── AVAILABLE DATA

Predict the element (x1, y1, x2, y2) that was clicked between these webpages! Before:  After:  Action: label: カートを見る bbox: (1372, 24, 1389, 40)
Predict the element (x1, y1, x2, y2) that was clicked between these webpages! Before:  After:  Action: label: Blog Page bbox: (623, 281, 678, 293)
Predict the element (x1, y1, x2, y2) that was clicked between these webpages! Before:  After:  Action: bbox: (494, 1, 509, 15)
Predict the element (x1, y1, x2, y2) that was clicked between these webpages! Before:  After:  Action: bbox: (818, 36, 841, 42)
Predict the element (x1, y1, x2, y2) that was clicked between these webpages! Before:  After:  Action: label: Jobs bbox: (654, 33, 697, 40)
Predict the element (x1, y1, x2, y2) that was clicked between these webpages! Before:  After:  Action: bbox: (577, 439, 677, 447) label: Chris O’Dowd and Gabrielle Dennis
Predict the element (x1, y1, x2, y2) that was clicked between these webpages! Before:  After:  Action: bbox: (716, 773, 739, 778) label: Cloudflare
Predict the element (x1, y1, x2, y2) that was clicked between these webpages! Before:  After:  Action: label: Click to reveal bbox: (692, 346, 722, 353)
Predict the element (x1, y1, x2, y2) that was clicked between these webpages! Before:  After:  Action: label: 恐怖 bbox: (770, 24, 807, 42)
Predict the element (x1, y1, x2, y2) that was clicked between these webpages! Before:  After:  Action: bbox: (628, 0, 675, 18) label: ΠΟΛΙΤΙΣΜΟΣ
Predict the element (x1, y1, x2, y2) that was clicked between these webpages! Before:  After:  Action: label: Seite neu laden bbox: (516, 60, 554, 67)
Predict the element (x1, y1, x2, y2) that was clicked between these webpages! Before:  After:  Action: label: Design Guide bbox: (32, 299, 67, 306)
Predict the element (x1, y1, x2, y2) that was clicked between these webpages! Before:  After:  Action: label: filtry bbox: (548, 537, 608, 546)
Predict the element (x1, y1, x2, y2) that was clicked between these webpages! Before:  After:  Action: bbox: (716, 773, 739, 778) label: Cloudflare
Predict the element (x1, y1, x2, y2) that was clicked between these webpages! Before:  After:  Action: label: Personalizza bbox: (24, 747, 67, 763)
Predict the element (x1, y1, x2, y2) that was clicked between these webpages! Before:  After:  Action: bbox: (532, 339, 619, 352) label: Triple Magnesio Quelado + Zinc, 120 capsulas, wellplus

────

Can you copy out every one of the lines above word for word?

_TASK SOLUTION_:
Predict the element (x1, y1, x2, y2) that was clicked between these webpages! Before:  After:  Action: label: カートを見る bbox: (1372, 24, 1389, 40)
Predict the element (x1, y1, x2, y2) that was clicked between these webpages! Before:  After:  Action: label: Blog Page bbox: (623, 281, 678, 293)
Predict the element (x1, y1, x2, y2) that was clicked between these webpages! Before:  After:  Action: bbox: (494, 1, 509, 15)
Predict the element (x1, y1, x2, y2) that was clicked between these webpages! Before:  After:  Action: bbox: (818, 36, 841, 42)
Predict the element (x1, y1, x2, y2) that was clicked between these webpages! Before:  After:  Action: label: Jobs bbox: (654, 33, 697, 40)
Predict the element (x1, y1, x2, y2) that was clicked between these webpages! Before:  After:  Action: bbox: (577, 439, 677, 447) label: Chris O’Dowd and Gabrielle Dennis
Predict the element (x1, y1, x2, y2) that was clicked between these webpages! Before:  After:  Action: bbox: (716, 773, 739, 778) label: Cloudflare
Predict the element (x1, y1, x2, y2) that was clicked between these webpages! Before:  After:  Action: label: Click to reveal bbox: (692, 346, 722, 353)
Predict the element (x1, y1, x2, y2) that was clicked between these webpages! Before:  After:  Action: label: 恐怖 bbox: (770, 24, 807, 42)
Predict the element (x1, y1, x2, y2) that was clicked between these webpages! Before:  After:  Action: bbox: (628, 0, 675, 18) label: ΠΟΛΙΤΙΣΜΟΣ
Predict the element (x1, y1, x2, y2) that was clicked between these webpages! Before:  After:  Action: label: Seite neu laden bbox: (516, 60, 554, 67)
Predict the element (x1, y1, x2, y2) that was clicked between these webpages! Before:  After:  Action: label: Design Guide bbox: (32, 299, 67, 306)
Predict the element (x1, y1, x2, y2) that was clicked between these webpages! Before:  After:  Action: label: filtry bbox: (548, 537, 608, 546)
Predict the element (x1, y1, x2, y2) that was clicked between these webpages! Before:  After:  Action: bbox: (716, 773, 739, 778) label: Cloudflare
Predict the element (x1, y1, x2, y2) that was clicked between these webpages! Before:  After:  Action: label: Personalizza bbox: (24, 747, 67, 763)
Predict the element (x1, y1, x2, y2) that was clicked between these webpages! Before:  After:  Action: bbox: (532, 339, 619, 352) label: Triple Magnesio Quelado + Zinc, 120 capsulas, wellplus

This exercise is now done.